When it comes to facts, Wolff is interested in the spirit, not the letter, and maybe not even the sentence. For instance, on the Russia dossier published last year by BuzzFeed News, he writes, "[Former British spy Christopher] Steele assembled a damaging report ... suggesting that Donald Trump was being blackmailed by the Putin government." The report actually suggested the Russians were gathering information that could potentially be used to blackmail Trump, not that the Russians were actively blackmailing Trump at that very minute. (Wolff's mistakes often err on the side of the dramatic.)
One passage that seems to particularly sum up Wolff's approach to reporting details Trump's anger at a New York Times story describing him "stalking around in the late hours of the night in his bathrobe, unable to work the light switches" (actually, the article says his aides couldn't work the light switches). The White House pushed back, claiming that the president didn't own a bathrobe. Then, according to Wolff, "The New York Times Washington bureau, itself quite literal and worried about the possible lack of an actual bathrobe, reverse-leaked that Bannon was the source of the story."
Two things are of interest in this passage: First, he notes with apparent amusement the Times' literalism — as if to be literal is a tiresome, plodding, and unimaginative trait, rather than a central tenet of reporting. Secondly, he makes the stunning claim that the Times outed its own source but without any suggestion of what that means exactly or how Wolff came to that information. An indifference to factual details and an unwillingness to attribute information are a bad combination.

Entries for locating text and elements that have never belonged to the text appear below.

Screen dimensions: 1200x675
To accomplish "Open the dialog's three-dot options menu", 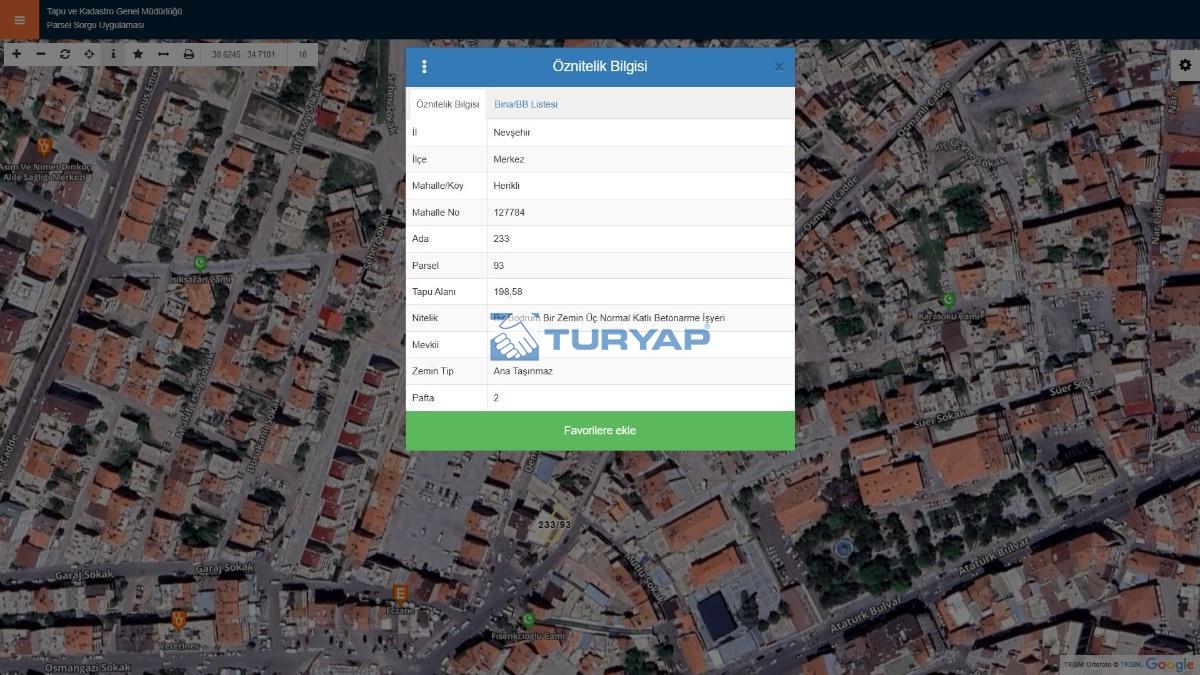I will (x=425, y=66).
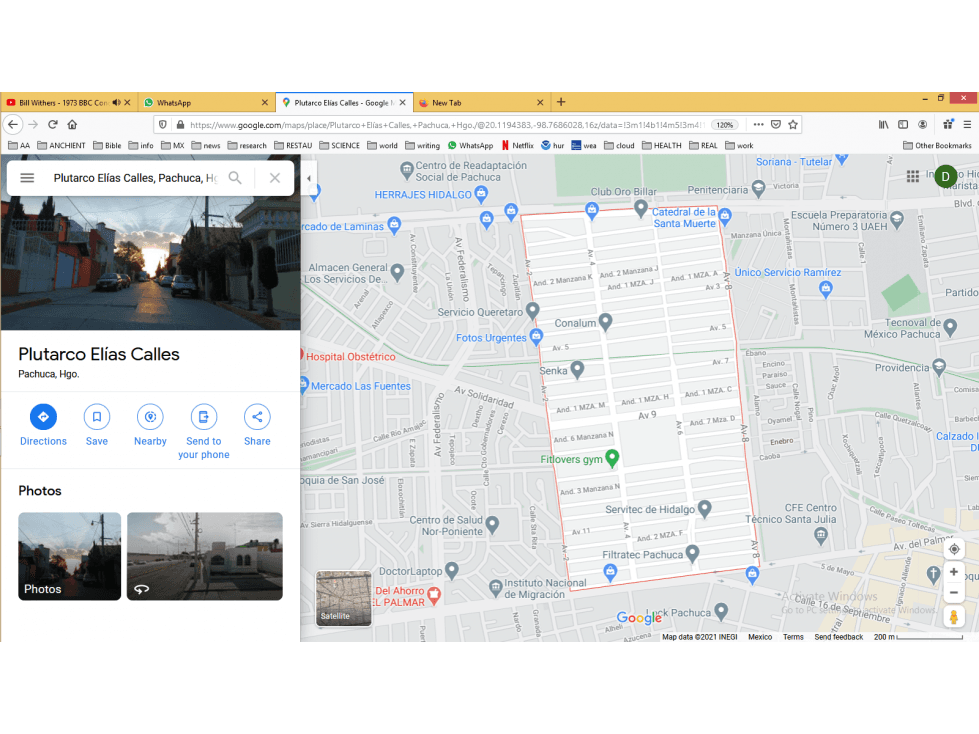The height and width of the screenshot is (734, 979).
Task: Open Nearby search icon
Action: point(150,417)
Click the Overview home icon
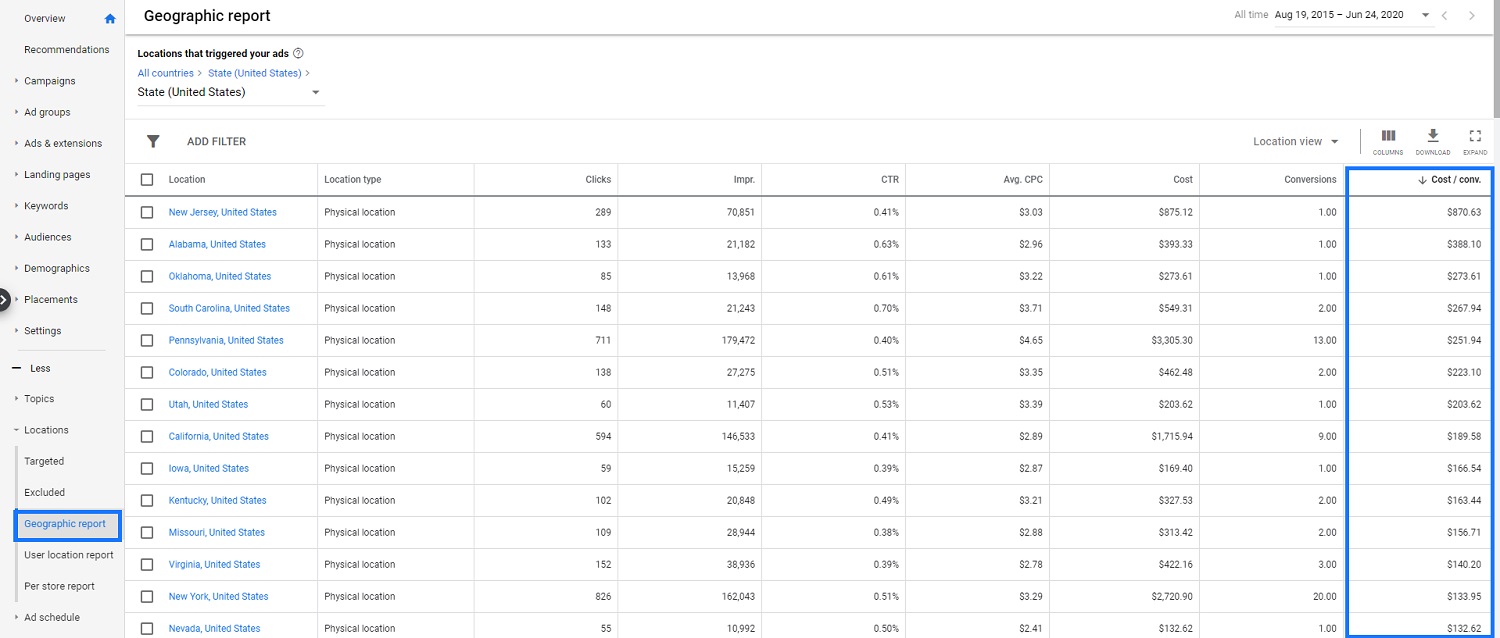The height and width of the screenshot is (638, 1500). [x=110, y=17]
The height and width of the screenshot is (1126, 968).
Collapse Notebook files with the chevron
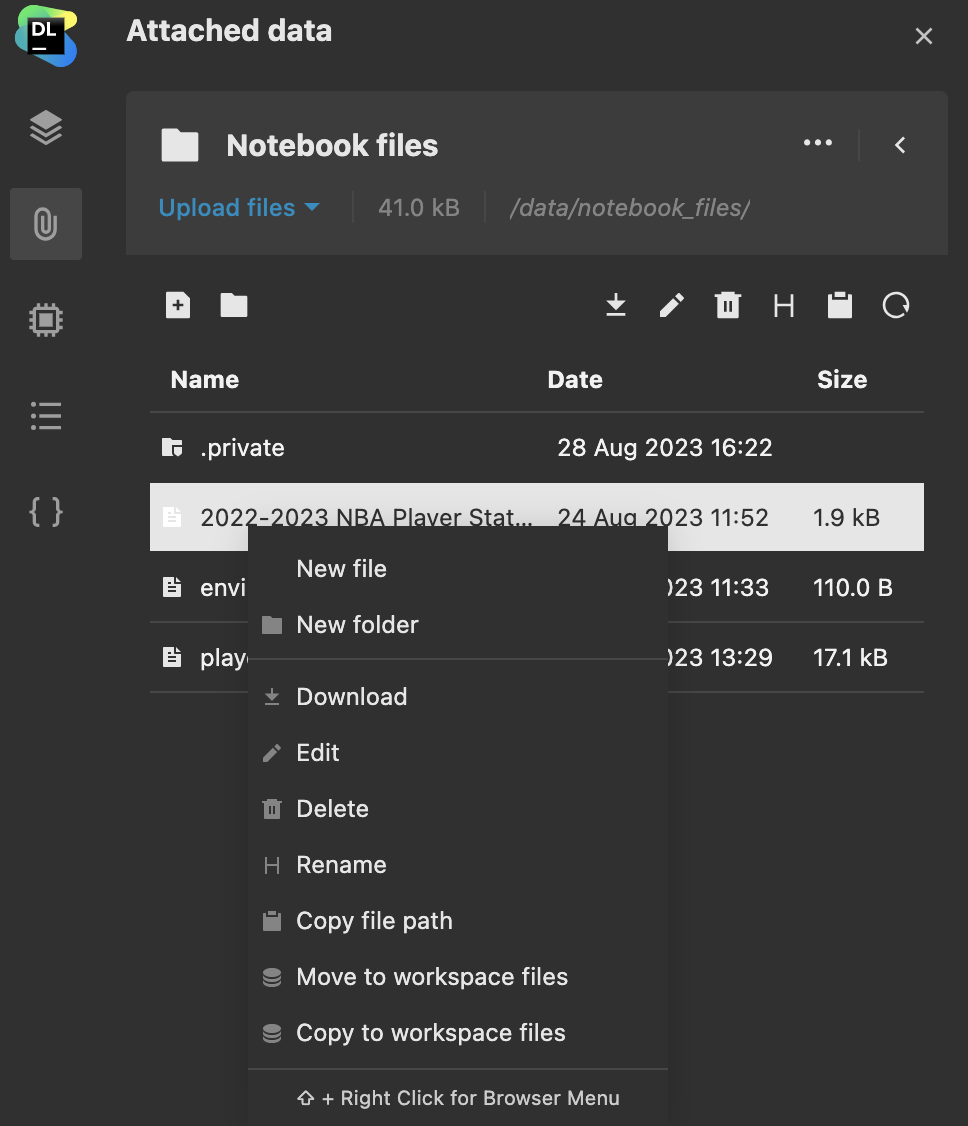pos(900,145)
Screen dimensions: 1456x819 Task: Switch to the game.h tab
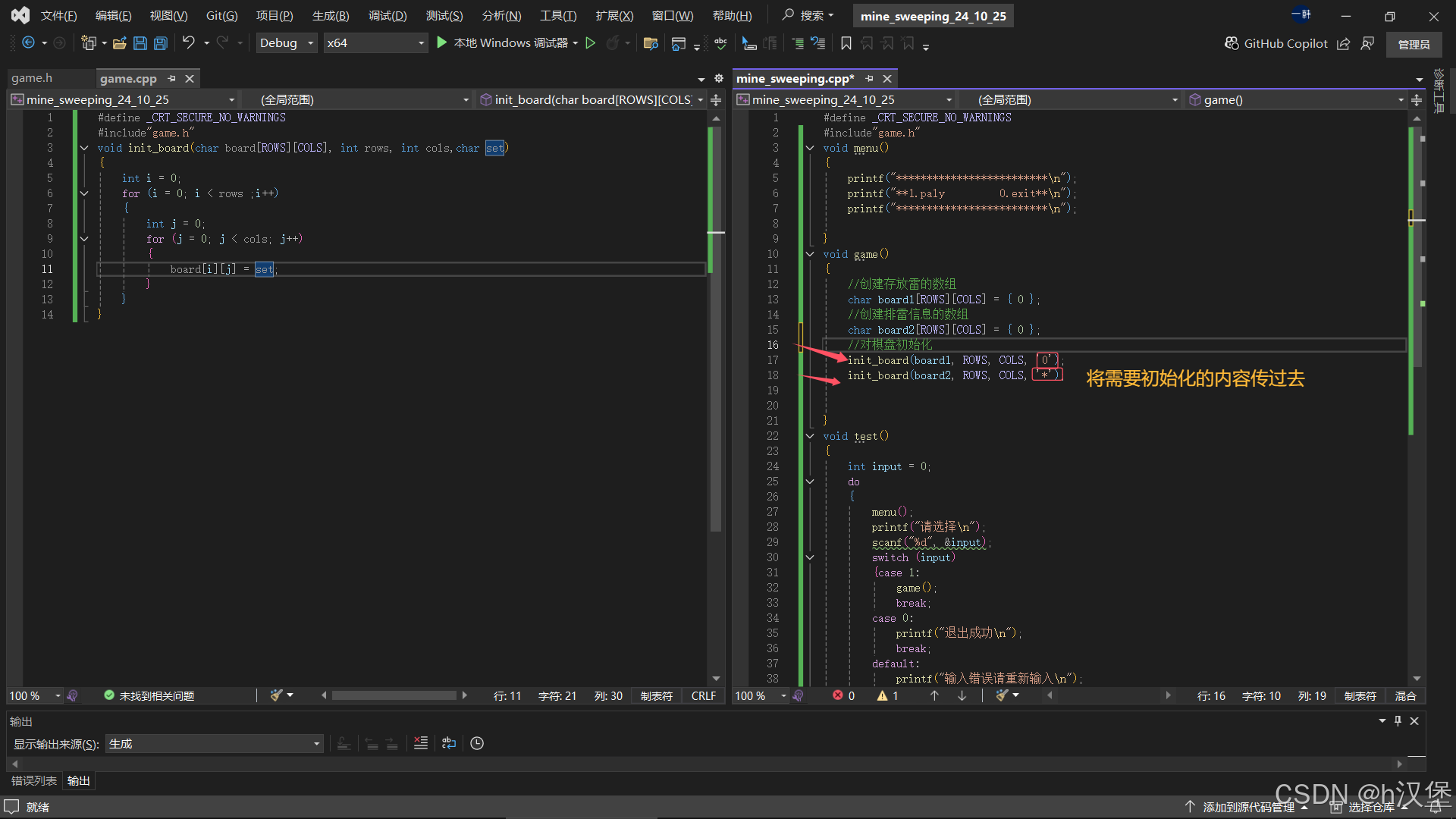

It's easy to understand the appeal of Fire and Fury, which has topped Amazon's best-seller list and provoked the threat of a lawsuit from the president (as well as his claim that he is a "very stable genius"). For a year, liberals and conservatives alike have watched Trump's inner circle present faces of practiced neutrality to his bluster, nodding along to speeches of garbled superlatives loosed of grammar and meaning as if they were subtle meditations on international politics. They've stared at Trump daughter Ivanka's polished inanity, press secretary Sarah Huckabee Sanders' plodding optimism, the staid efficiency of chief of staff John Kelly — and wondered, how can they be acting like this is normal? Wolff shows the chaos we want to see backstage.
In response to Trump's claim that Fire and Fury is a "phony" book, Wolff said, "My credibility is being questioned by a man who has less credibility than perhaps anyone who has ever walked on Earth at this point." It's a classic Trumpian move — not addressing the actual criticism, while maintaining that your enemy is way worse. "Media is personal. It is a series of blood scores," Wolff notes at one point. Apparently.
So read it, sure — but as the commercials say, only "as part of a balanced diet." Much of the narrative is not substantively different from information found in other reporting on the president. But many other reporters have been restrained and careful where Wolff is shameless. Facts, Wolff appears to think, have done nothing to hurt Trump — so he is fighting spectacle with spectacle.